[TO DO] Quote, word for word, the stretch of the material from the line containing "Go to 2023 Gatherings & Travels section" through the end of the material.

====== RECORDS

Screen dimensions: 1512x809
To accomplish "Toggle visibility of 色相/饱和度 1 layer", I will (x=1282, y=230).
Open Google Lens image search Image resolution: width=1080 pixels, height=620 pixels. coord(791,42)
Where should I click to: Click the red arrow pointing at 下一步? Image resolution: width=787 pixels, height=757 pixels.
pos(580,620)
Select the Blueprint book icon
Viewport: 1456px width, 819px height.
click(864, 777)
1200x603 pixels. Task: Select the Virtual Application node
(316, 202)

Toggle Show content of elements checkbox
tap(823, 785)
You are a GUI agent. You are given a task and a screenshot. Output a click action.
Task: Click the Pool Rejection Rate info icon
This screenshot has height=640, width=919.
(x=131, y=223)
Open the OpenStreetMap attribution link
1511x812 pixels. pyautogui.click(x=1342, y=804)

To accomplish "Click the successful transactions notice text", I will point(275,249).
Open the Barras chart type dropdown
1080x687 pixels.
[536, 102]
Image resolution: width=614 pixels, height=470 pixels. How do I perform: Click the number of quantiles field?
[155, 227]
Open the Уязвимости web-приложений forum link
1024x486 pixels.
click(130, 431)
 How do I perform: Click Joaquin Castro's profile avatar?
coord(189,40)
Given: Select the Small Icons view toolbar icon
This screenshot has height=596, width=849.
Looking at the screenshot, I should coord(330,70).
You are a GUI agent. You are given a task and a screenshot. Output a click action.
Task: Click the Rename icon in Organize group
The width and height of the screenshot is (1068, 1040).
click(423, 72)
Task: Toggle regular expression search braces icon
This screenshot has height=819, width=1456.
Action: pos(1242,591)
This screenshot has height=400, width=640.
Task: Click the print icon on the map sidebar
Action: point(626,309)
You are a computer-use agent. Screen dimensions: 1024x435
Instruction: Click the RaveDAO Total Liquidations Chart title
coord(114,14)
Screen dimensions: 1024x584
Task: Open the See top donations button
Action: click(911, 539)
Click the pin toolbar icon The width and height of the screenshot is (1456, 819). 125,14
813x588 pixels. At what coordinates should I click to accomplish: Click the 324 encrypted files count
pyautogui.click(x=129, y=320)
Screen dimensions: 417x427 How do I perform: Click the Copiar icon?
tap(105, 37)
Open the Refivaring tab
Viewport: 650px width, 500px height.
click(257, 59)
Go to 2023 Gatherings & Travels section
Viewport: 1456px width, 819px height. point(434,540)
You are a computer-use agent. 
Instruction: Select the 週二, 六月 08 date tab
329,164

============

[FULL ANSWER]
Go to 2023 Gatherings & Travels section
Viewport: 1456px width, 819px height. point(434,540)
You are a computer-use agent. 
Instruction: Select the 週二, 六月 08 date tab
329,164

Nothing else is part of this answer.